The Board of Governors of the Federal Reserve System and two other United States federal agencies have issued their first-ever collective warning to banks over the risks associated with the crypto asset market.
In particular, following the range of crises in 2022, which have been characterized by significant volatility and the exposure of vulnerabilities in the crypto-asset sector, the watchdogs warned banks to be wary of potential fraud, legal uncertainty, and misleading disclosures by digital asset firms.
The agencies, which include the Federal Reserve, the Federal Deposit Insurance Corporation (FDIC), and the Office of the Comptroller of the Currency (OCC), warn the financial organizations to be cognizant of the contagion risk within the crypto-asset sector caused by interconnections among some crypto-asset players.
Some of these risks, according to the statement, could stem from opaque lending, investing, funding, services, and operational arrangements, whose interconnections may also present concentration risks for banking organizations with exposures to the crypto-asset sector.

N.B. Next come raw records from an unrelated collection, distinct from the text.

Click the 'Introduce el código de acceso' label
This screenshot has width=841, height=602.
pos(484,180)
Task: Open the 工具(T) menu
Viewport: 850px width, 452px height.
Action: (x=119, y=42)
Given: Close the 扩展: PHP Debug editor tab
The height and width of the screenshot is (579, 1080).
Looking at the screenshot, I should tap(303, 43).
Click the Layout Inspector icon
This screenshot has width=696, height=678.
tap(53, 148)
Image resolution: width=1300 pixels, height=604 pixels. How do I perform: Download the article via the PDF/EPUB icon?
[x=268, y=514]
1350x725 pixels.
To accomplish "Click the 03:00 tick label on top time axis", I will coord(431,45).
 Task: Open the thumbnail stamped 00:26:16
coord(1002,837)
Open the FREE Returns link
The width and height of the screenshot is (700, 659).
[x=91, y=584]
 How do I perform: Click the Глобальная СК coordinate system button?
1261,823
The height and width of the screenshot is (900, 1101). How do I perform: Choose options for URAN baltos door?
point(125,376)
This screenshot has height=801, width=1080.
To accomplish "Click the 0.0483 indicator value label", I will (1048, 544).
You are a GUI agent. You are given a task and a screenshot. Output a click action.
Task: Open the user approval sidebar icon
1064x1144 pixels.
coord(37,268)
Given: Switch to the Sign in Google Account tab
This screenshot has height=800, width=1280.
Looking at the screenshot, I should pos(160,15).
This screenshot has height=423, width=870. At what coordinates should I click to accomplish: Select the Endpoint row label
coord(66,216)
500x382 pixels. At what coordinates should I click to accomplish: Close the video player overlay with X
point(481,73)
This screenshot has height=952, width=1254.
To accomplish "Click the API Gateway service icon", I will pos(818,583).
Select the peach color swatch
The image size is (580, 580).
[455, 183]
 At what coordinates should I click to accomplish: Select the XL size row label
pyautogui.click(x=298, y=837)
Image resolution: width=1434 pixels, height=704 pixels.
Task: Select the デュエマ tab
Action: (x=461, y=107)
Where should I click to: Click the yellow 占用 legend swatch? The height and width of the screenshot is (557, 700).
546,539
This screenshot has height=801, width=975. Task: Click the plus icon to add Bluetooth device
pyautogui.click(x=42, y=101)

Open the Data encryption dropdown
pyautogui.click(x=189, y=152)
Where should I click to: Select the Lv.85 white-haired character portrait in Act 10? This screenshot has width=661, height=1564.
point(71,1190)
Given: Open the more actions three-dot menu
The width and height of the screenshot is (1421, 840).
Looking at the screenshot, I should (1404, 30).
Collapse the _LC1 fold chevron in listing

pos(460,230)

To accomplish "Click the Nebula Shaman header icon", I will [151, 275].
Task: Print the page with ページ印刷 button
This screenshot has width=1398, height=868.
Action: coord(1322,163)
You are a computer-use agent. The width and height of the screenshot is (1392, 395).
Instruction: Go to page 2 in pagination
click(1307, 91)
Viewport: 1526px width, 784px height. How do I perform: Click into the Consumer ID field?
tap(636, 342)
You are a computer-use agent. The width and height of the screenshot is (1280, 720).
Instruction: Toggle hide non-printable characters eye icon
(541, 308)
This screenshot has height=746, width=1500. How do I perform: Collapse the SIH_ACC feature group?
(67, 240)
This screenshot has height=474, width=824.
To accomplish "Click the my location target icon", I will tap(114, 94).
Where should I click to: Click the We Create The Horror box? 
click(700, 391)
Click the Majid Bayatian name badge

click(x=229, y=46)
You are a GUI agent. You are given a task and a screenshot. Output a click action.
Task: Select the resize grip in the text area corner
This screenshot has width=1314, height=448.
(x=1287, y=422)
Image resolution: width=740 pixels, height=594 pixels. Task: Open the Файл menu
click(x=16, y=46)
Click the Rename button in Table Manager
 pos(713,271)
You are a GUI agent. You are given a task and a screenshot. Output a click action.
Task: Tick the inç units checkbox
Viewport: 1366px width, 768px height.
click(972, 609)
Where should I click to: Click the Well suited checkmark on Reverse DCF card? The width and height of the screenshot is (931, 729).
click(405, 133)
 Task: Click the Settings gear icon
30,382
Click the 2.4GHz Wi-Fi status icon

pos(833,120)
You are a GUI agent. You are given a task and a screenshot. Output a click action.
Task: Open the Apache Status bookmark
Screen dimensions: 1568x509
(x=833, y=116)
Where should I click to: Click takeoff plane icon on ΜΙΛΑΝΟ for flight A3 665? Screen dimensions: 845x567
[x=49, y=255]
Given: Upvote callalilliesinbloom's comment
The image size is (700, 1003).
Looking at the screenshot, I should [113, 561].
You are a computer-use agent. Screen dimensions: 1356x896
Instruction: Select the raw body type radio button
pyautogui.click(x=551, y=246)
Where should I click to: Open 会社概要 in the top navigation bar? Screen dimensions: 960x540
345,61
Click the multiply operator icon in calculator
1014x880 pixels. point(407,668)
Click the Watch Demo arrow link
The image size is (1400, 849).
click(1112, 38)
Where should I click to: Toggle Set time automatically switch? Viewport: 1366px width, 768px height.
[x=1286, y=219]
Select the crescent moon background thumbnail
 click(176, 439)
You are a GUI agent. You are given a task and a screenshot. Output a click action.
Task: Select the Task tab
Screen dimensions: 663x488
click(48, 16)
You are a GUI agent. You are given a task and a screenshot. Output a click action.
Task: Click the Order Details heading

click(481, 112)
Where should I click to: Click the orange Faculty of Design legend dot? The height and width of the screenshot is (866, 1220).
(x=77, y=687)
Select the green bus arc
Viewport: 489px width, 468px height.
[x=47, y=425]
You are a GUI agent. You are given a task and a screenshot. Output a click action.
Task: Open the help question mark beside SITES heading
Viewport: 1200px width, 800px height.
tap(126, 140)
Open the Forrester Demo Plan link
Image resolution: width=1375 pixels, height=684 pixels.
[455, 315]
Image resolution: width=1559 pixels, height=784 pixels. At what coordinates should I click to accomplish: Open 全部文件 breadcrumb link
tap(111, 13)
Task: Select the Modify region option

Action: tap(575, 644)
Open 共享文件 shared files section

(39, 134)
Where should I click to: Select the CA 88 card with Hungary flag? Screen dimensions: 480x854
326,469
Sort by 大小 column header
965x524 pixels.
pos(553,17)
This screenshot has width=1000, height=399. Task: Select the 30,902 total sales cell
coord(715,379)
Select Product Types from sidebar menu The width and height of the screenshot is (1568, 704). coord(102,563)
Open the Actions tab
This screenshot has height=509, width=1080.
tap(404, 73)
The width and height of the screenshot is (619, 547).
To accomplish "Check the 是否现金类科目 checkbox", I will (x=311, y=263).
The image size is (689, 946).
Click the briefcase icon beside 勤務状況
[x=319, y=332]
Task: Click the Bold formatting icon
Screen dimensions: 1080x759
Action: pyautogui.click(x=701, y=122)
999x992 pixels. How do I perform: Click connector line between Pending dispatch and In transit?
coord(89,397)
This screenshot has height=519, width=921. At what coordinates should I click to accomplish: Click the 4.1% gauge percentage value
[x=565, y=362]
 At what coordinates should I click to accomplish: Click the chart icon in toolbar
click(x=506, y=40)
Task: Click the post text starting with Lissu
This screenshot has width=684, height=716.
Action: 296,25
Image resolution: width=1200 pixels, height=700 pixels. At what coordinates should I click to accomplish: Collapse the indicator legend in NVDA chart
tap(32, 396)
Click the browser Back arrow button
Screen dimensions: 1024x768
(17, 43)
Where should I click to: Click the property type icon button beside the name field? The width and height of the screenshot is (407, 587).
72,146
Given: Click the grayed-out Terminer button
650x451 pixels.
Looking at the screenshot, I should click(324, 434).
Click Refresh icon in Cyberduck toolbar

Banks Should Adopt Safe and Sound Consumer Protection
These cautions come only two months after the collapse of the SBF-led cryptocurrency trading platform FTX rocked the sector and cost customers’ money billions of dollars.
Although the statement said that authorities were still considering how banks may adopt cryptocurrency while upholding their numerous consumer protection and anti-money laundering responsibilities, it appeared to provide a hint as to which direction they were heading.
“Based on the agencies’ current understanding and experience to date, the agencies believe that issuing or holding as principal crypto-assets that are issued, stored, or transferred on an open, public, and/or decentralized network, or similar system, is highly likely to be inconsistent with safe and sound banking practices,” the regulators said.
However, the agencies assert that they will keep a close eye on banking organizations’ exposures to cryptocurrency, issue new statements about banks’ participation in crypto-related activities, and engage and work with other pertinent authorities on matters related to activities involving speculative assets.
Financial institutions are aware of the efficiency and solutions that blockchain technology may bring to their operations, but they are incredibly terrified of the regulatory clarity that is still to come. According to the CEO of Ripple, this year might eventually be a breakthrough.
Following FTX’s bankruptcy, crypto regulation in the United States has been a hot topic because many American clients had used the company’s services, despite the fact that the firm was headquartered in The Bahamas.
Eight criminal charges have been brought against the disgraced former CEO of the company, who headed both FTX and Alameda Research. He entered a not-guilty plea at his arraignment yesterday in federal court in New York, and the judge decided to keep the identities of the co-signers of his $250 million bail a secret.